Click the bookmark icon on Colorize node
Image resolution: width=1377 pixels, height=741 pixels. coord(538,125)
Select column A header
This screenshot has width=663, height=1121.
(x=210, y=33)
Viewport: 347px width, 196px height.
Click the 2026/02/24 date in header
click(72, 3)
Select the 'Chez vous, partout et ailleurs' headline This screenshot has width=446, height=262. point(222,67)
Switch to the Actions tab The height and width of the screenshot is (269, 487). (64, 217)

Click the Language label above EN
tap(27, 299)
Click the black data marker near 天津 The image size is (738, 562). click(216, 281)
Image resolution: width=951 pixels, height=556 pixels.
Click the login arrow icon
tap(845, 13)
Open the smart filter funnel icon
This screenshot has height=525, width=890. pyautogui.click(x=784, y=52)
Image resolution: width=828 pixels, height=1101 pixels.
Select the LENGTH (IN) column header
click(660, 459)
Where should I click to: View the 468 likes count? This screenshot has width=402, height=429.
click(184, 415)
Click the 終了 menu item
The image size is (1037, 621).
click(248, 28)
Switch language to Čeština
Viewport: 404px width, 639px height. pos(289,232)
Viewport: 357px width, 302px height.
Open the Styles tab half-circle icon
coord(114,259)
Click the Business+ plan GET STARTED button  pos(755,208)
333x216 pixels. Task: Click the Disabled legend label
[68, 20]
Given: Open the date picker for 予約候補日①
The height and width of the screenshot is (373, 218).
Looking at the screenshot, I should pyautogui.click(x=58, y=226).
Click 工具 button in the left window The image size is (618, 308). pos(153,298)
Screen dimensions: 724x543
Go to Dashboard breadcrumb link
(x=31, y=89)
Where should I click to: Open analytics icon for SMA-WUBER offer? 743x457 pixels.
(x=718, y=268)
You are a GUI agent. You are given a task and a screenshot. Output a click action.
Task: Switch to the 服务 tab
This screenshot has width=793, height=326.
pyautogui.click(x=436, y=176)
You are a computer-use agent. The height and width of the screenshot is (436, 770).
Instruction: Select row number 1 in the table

§

**Exercise instructions:**
Without omitting anything, set down all the entries above again.

**Solved problem:**
Click the bookmark icon on Colorize node
Image resolution: width=1377 pixels, height=741 pixels. coord(538,125)
Select column A header
This screenshot has width=663, height=1121.
(x=210, y=33)
Viewport: 347px width, 196px height.
Click the 2026/02/24 date in header
click(72, 3)
Select the 'Chez vous, partout et ailleurs' headline This screenshot has width=446, height=262. point(222,67)
Switch to the Actions tab The height and width of the screenshot is (269, 487). (64, 217)

Click the Language label above EN
tap(27, 299)
Click the black data marker near 天津 The image size is (738, 562). click(216, 281)
Image resolution: width=951 pixels, height=556 pixels.
Click the login arrow icon
tap(845, 13)
Open the smart filter funnel icon
This screenshot has height=525, width=890. pyautogui.click(x=784, y=52)
Image resolution: width=828 pixels, height=1101 pixels.
Select the LENGTH (IN) column header
click(660, 459)
Where should I click to: View the 468 likes count? This screenshot has width=402, height=429.
click(184, 415)
Click the 終了 menu item
The image size is (1037, 621).
click(248, 28)
Switch language to Čeština
Viewport: 404px width, 639px height. pos(289,232)
Viewport: 357px width, 302px height.
Open the Styles tab half-circle icon
coord(114,259)
Click the Business+ plan GET STARTED button  pos(755,208)
333x216 pixels. Task: Click the Disabled legend label
[68, 20]
Given: Open the date picker for 予約候補日①
The height and width of the screenshot is (373, 218).
Looking at the screenshot, I should pyautogui.click(x=58, y=226).
Click 工具 button in the left window The image size is (618, 308). pos(153,298)
Screen dimensions: 724x543
Go to Dashboard breadcrumb link
(x=31, y=89)
Where should I click to: Open analytics icon for SMA-WUBER offer? 743x457 pixels.
(x=718, y=268)
You are a GUI agent. You are given a task and a screenshot. Output a click action.
Task: Switch to the 服务 tab
This screenshot has width=793, height=326.
pyautogui.click(x=436, y=176)
You are a computer-use agent. The height and width of the screenshot is (436, 770).
Instruction: Select row number 1 in the table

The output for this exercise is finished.